» **PROMPT**:
Could you return the material word for word, starting at its beginning and ending at the line that contains "I want to click", with that line included? Leave the pictures out.

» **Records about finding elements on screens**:
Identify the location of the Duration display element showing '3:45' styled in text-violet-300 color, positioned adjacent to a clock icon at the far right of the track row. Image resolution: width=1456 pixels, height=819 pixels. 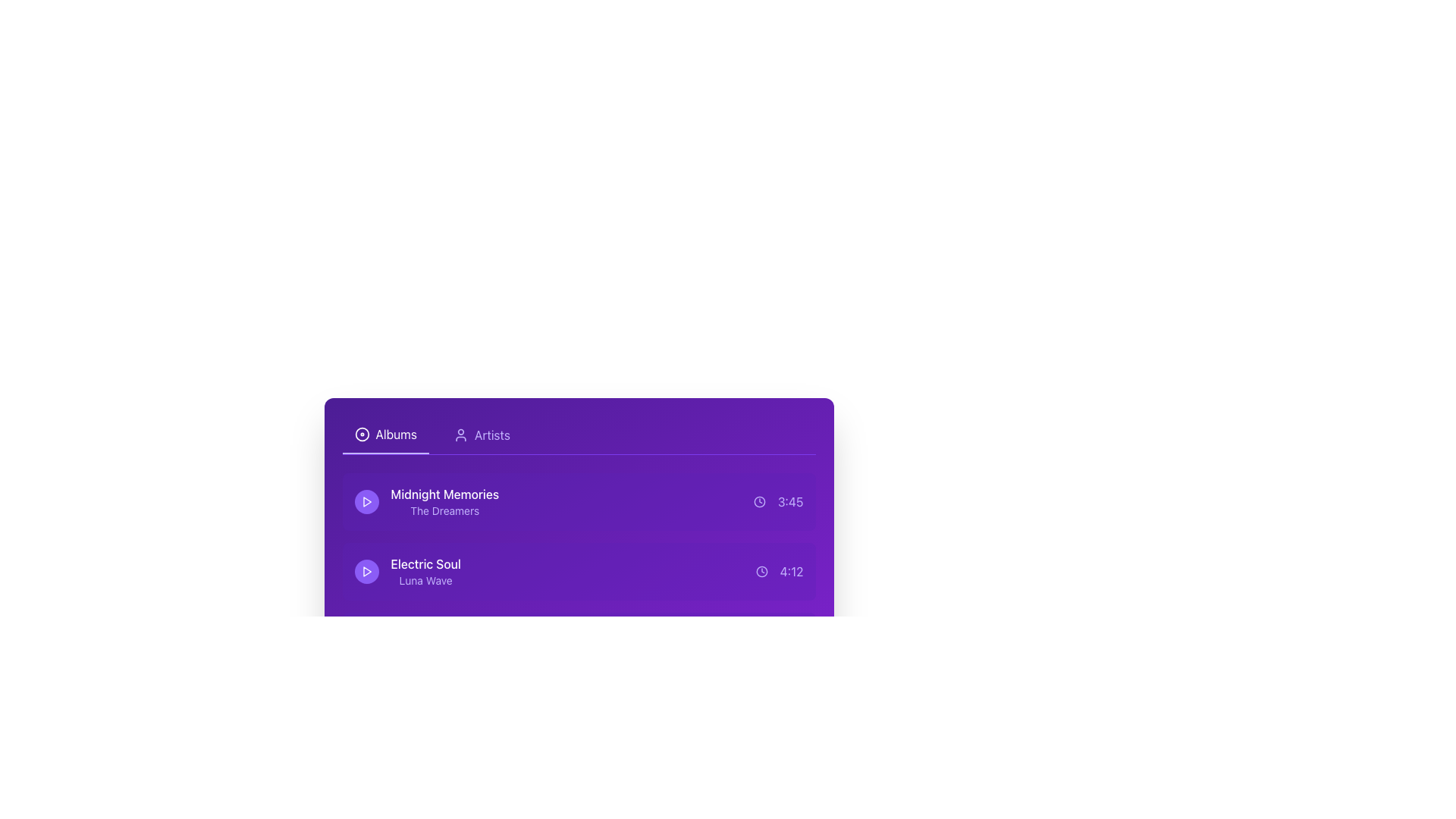
(778, 502).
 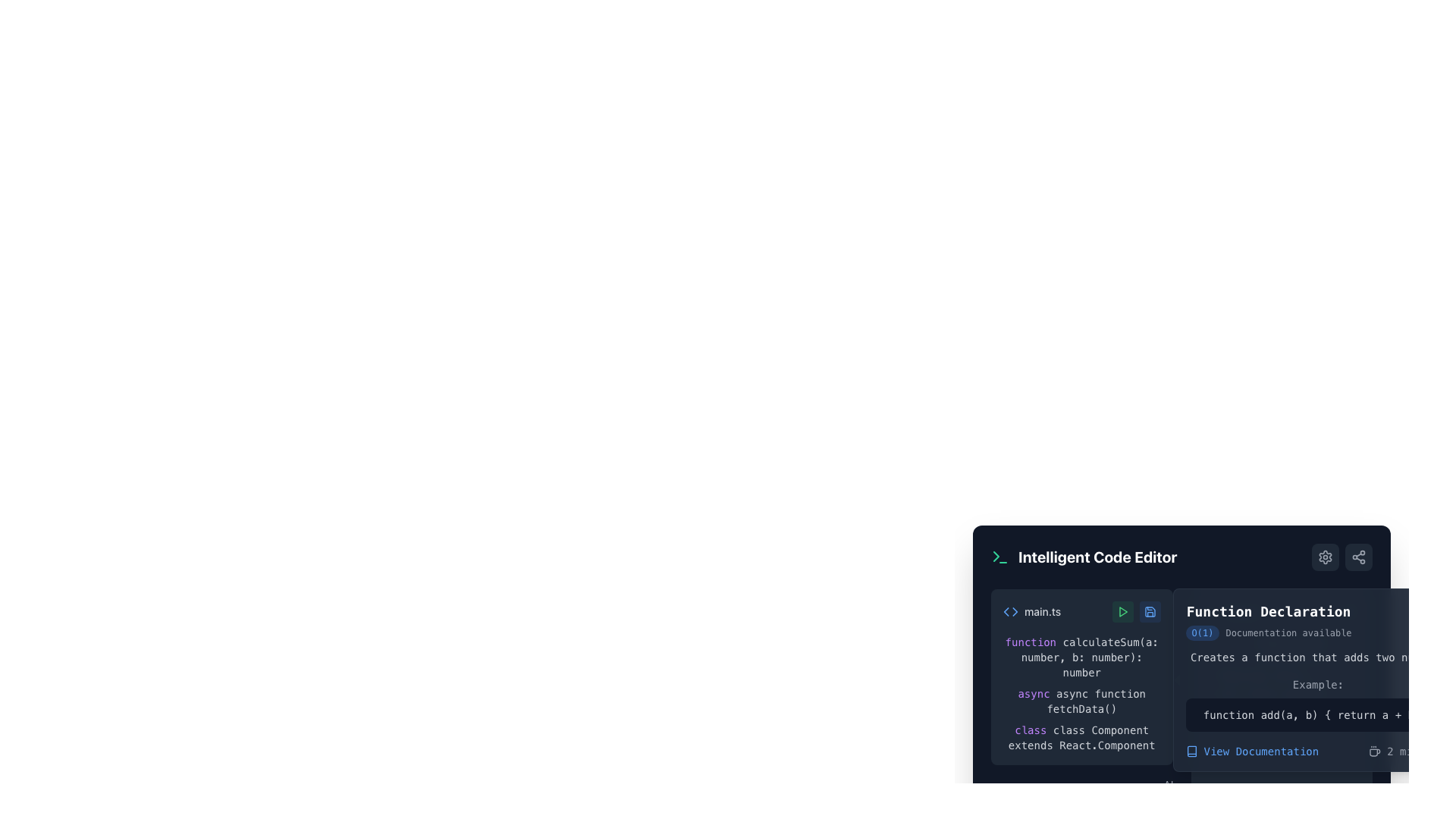 I want to click on the chevron icon located at the left of the text 'Compilation successful' in the success notification to potentially see additional information, so click(x=1208, y=648).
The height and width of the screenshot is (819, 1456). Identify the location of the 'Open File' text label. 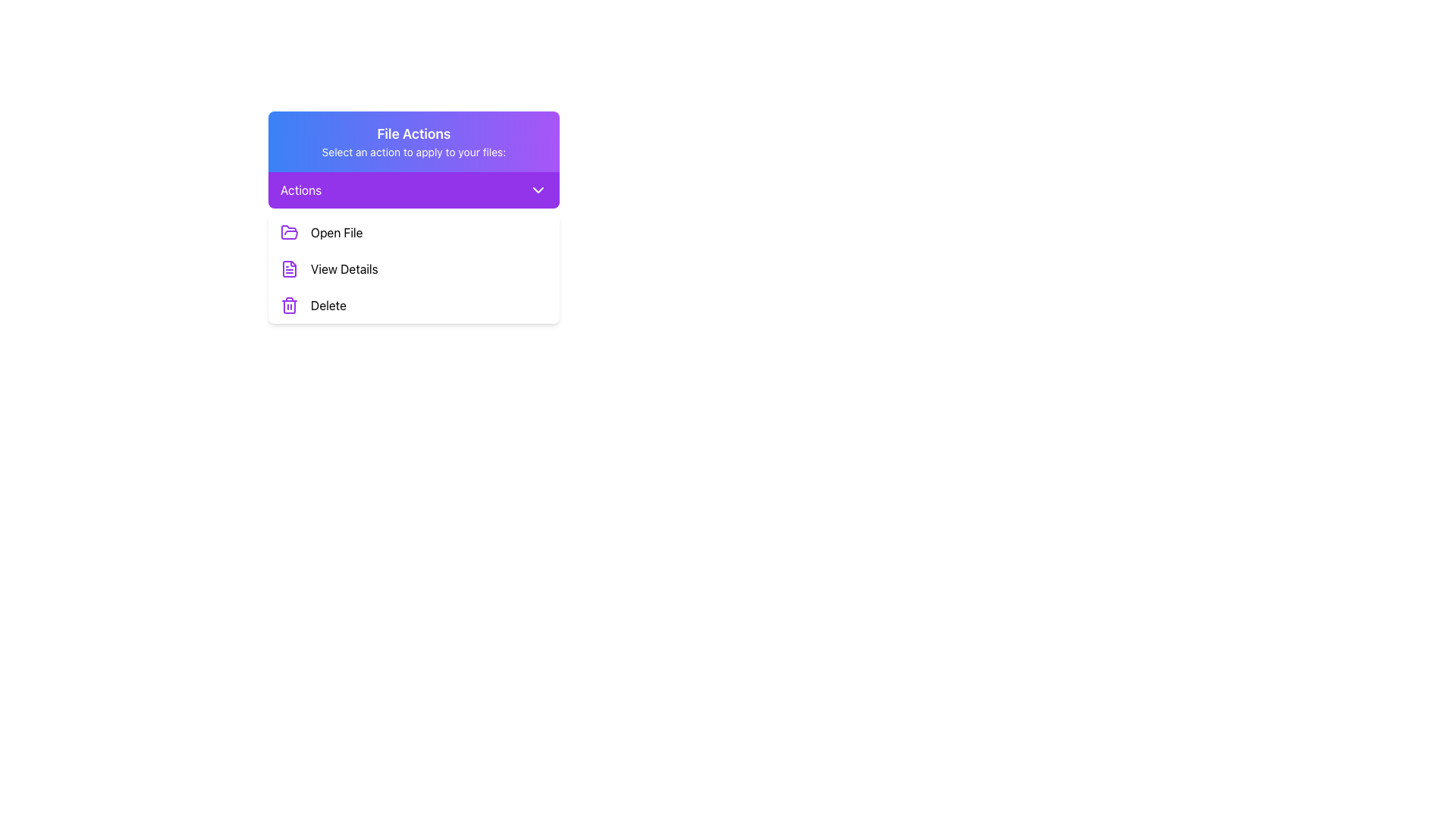
(336, 233).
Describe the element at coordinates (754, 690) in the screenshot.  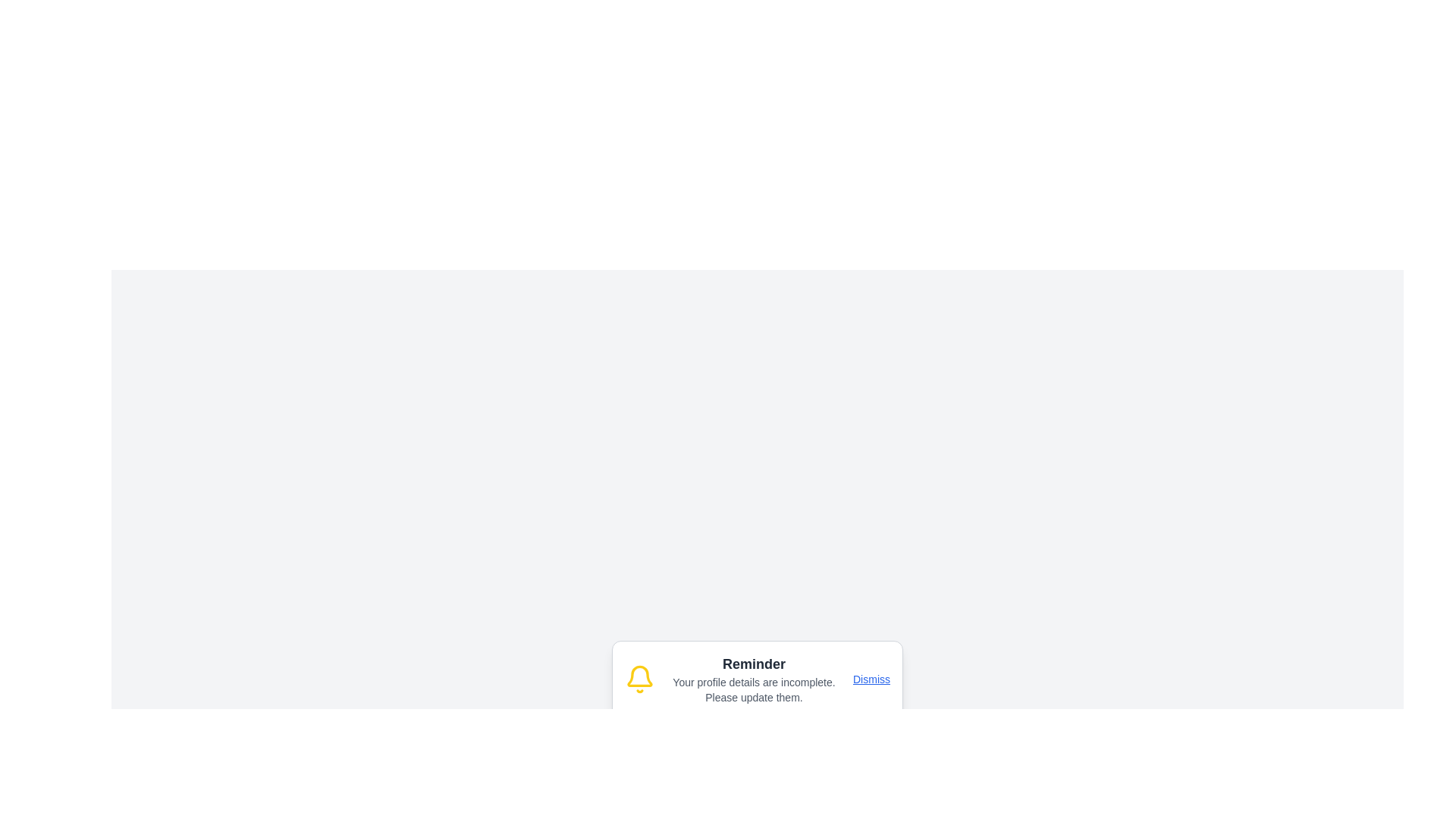
I see `the text block element displaying 'Your profile details are incomplete. Please update them.' which is positioned below the 'Reminder' text` at that location.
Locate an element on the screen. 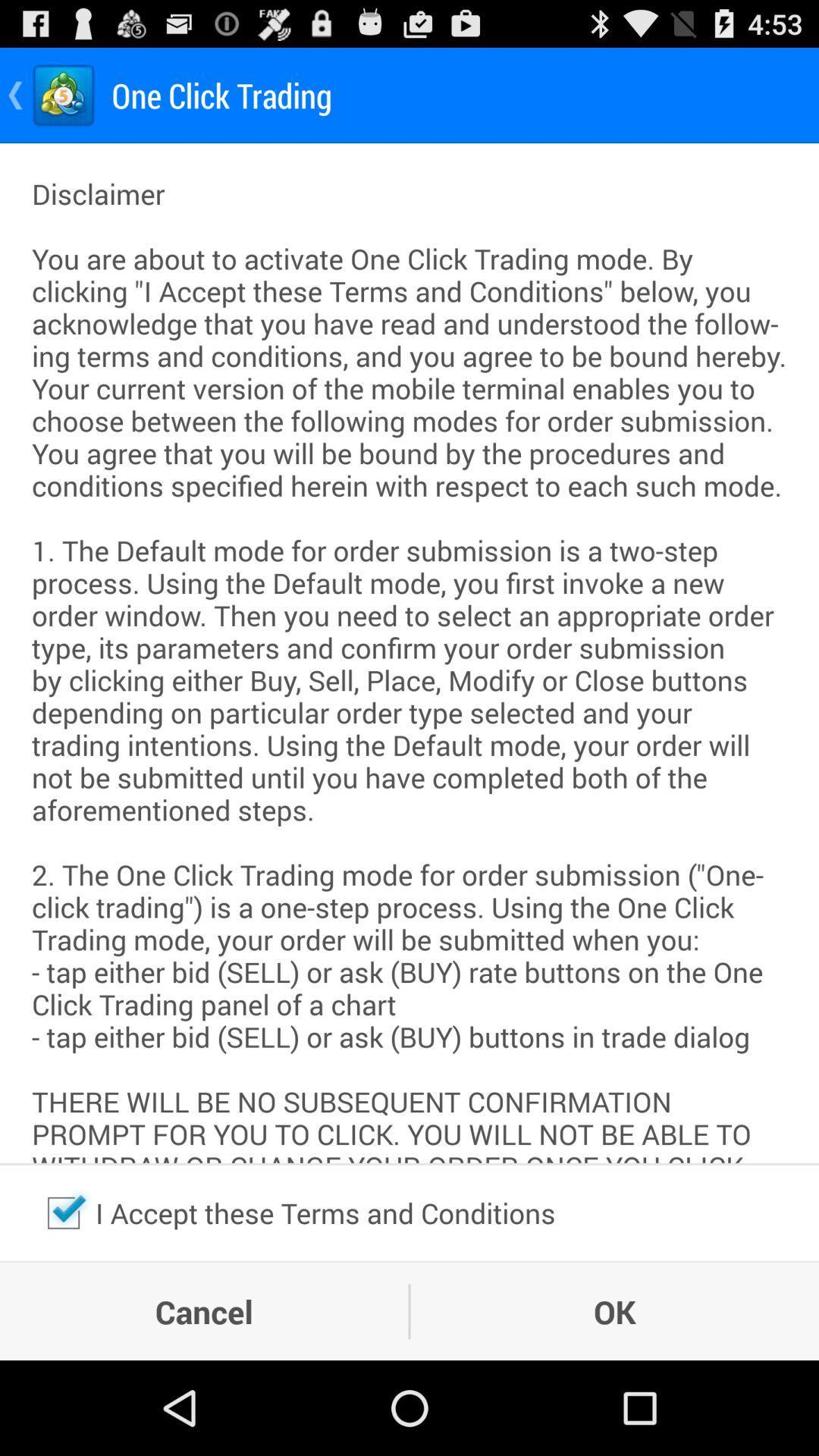  cancel item is located at coordinates (203, 1310).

» **SOLUTION FOR THIS PROBLEM**:
Identify the location of the Duration display element showing '3:45' styled in text-violet-300 color, positioned adjacent to a clock icon at the far right of the track row. Image resolution: width=1456 pixels, height=819 pixels. 
(778, 502).
  I want to click on the chevron icon located at the left of the text 'Compilation successful' in the success notification to potentially see additional information, so click(x=1208, y=648).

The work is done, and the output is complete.